Irisi Meita Irianty, pemilik tempat penitipan anak yang menganiaya anak kecil, mengenakan seragam penjara.
Polisi telah menangkap Meita Irianty yang akrab disapa Tata Irianty, pemilik tempat penitipan anak di sekolah Wensen dan promotor pendidikan anak, karena diduga melakukan pencabulan terhadap anak berusia 2 tahun.
Begini Penampakan Meita Pantauan detikcom di Polres Depok, Kamis (1/8/2024), Meita Irianty dihadirkan dalam konferensi pers. Tata terlihat mengenakan jumpsuit berwarna oranye dengan topi Meita Irianty berwarna abu-abu atau Tata Irianty bersama polisi wanita menuju konferensi pers. Tata berwajah sedih dan terdiam saat ditanya media.

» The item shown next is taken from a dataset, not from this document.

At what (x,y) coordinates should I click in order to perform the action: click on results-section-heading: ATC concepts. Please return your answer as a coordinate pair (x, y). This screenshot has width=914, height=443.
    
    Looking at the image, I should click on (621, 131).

Meita pun sesekali kesal. Diketahui, dirinya hamil saat Meita ditangkap di rumahnya, Kamis (31/7) malam pekan lalu. Dia ditetapkan sebagai tersangka kasus pencabulan anak. Perdana kepada wartawan di kantornya, Jalan Margonda, Kota Depok, Rabu (31/7) malam Arya mengatakan, pihaknya mengajukan gugatan terkait hal tersebut. Dalam kasus ini, peneliti menaikkan status MI dari kelompok terlapor menjadi tersangka. "Tapi ini penangkapan.

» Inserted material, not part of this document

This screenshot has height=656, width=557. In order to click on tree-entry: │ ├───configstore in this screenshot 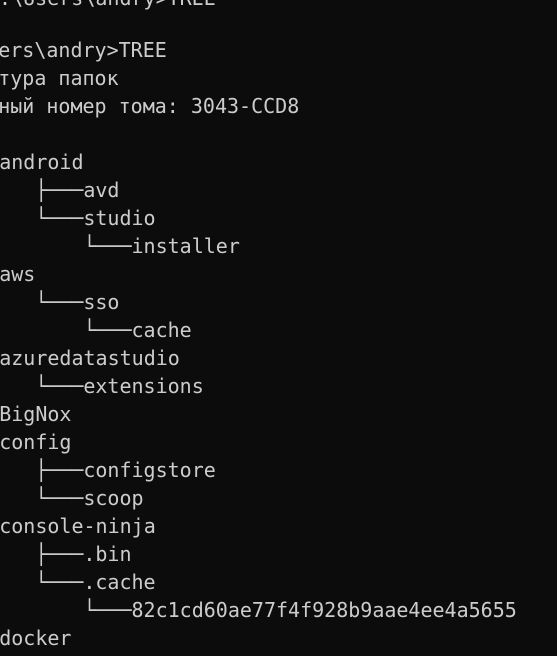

Kalau memang ada penangkapan pasti dilakukan penyelidikan. Keputusan sudah diambil terhadap tersangka." Ia menambahkan, perut Mgilwa ditendang hingga terjatuh. Orang tua mengungkapkan, anaknya ditendang dan ditusuk oleh tersangka berinisial MI yang juga pemilik panti.
Setelah kejadian tersebut, almarhum mengalami luka-luka, kata almarhum. ibu. RD menyampaikan pengaduannya di KPAI, Jakarta Pusat, Selasa (30/7). Penderitaan itu seperti sebuah kesaksian. Almarhum mengalami luka lebam setelah pulang dari tempat penitipan anak. Buktinya sesuai dengan bukti yang saya miliki, yaitu foto luka lebam di tubuh anak saya sejak pulang dari tempat penitipan anak, ujarnya.